Recovery Audits Targeted by House Bill, AHA Suit
"What the federal government is doing is wrong, unfair, and a clear violation of federal law," Rich Umbdenstock, president and CEO of the AHA, stated in the AHA letter. "Doctors and nurses provide the best care possible using their medical judgment and training. Allowing government auditors to second-guess these difficult medical decisions about where to best treat a patient years later based on a cold record and then refuse to pay for that care is indefensible."
While this is arguably the biggest RA-related news to surface in the past few weeks, it's not the news worth only noting.

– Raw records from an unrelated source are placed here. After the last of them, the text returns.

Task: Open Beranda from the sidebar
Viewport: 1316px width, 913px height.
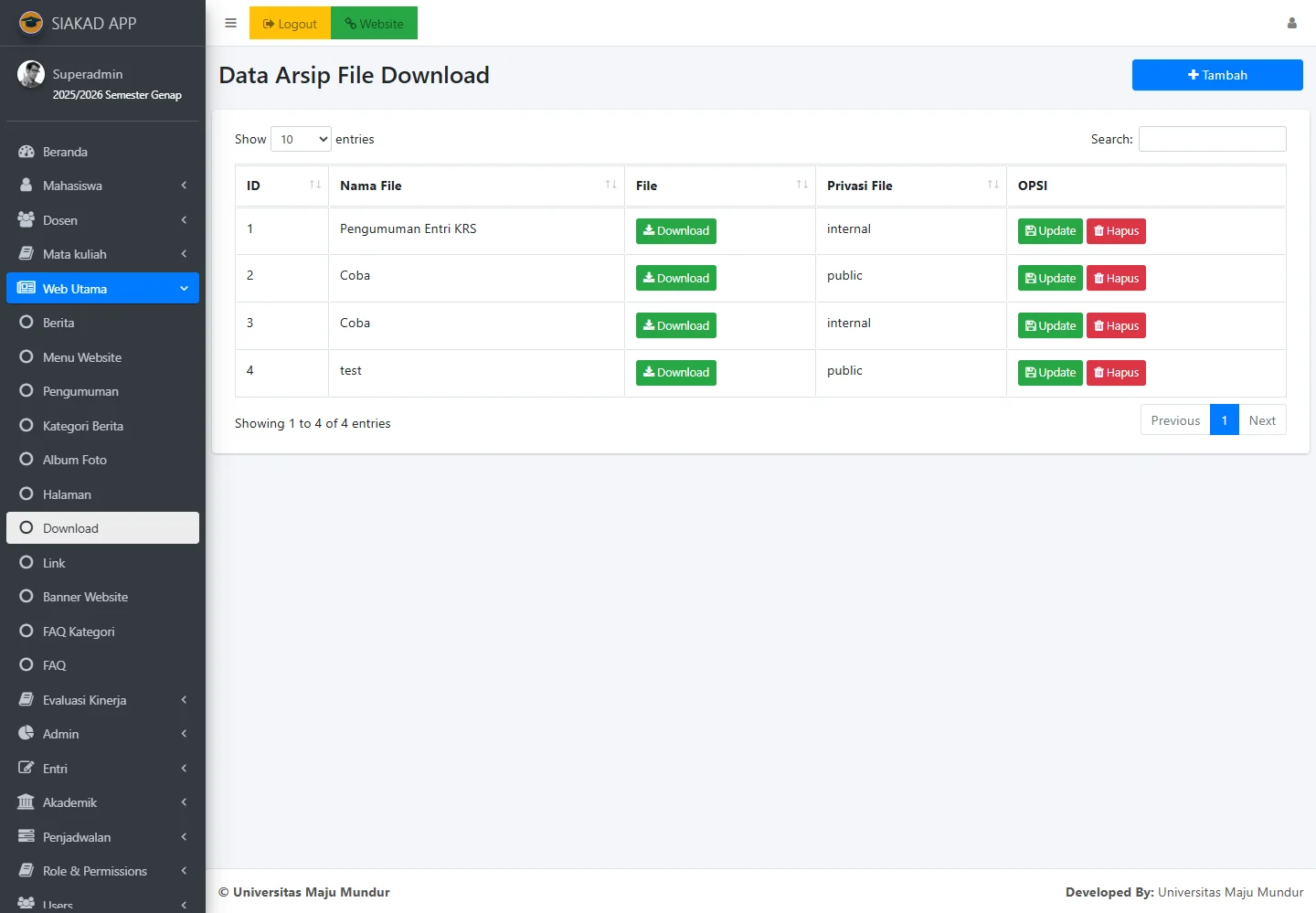Action: pyautogui.click(x=65, y=152)
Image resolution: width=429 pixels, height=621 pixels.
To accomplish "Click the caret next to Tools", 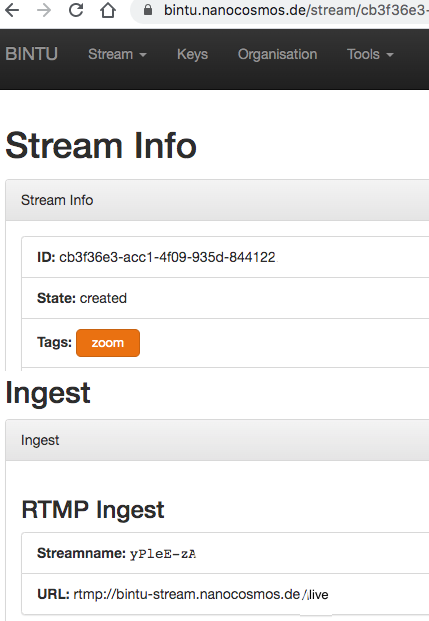I will (x=390, y=55).
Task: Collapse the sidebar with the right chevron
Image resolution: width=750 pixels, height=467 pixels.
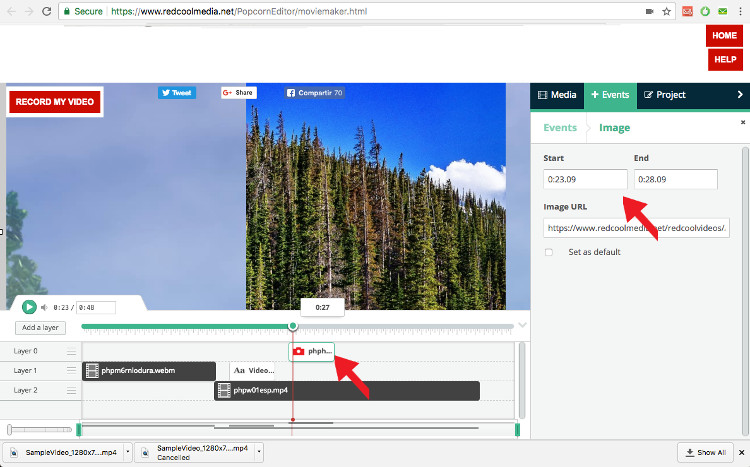Action: point(739,95)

The AHA is also urging the Office of the Inspector General to examine the inaccuracies of the Recovery Auditors.
In a letter issued October 24 to HHS Inspector General Daniel Levinson, AHA Executive Vice President Rick Pollack recommends halting inappropriate payment denials by RAs, streamlining CMS' integrity programs to eliminate duplicative audits, and investing in provider education and payment system fixes to prevent payment mistakes.
Pollack cites AHA RACTrac data, which verifies that hospitals reported appealing more than 40% of all Recovery Auditor denials with a 75% success rate in the appeals process. He urged the OIG to review of the effectiveness of the auditors and CMS-related oversight efforts and to pay particular attention to how often RA determinations result in inappropriate denials of payment for medically necessary and reasonable services, not only on whether RAs identify improper payments and refer potential fraud cases to law enforcement.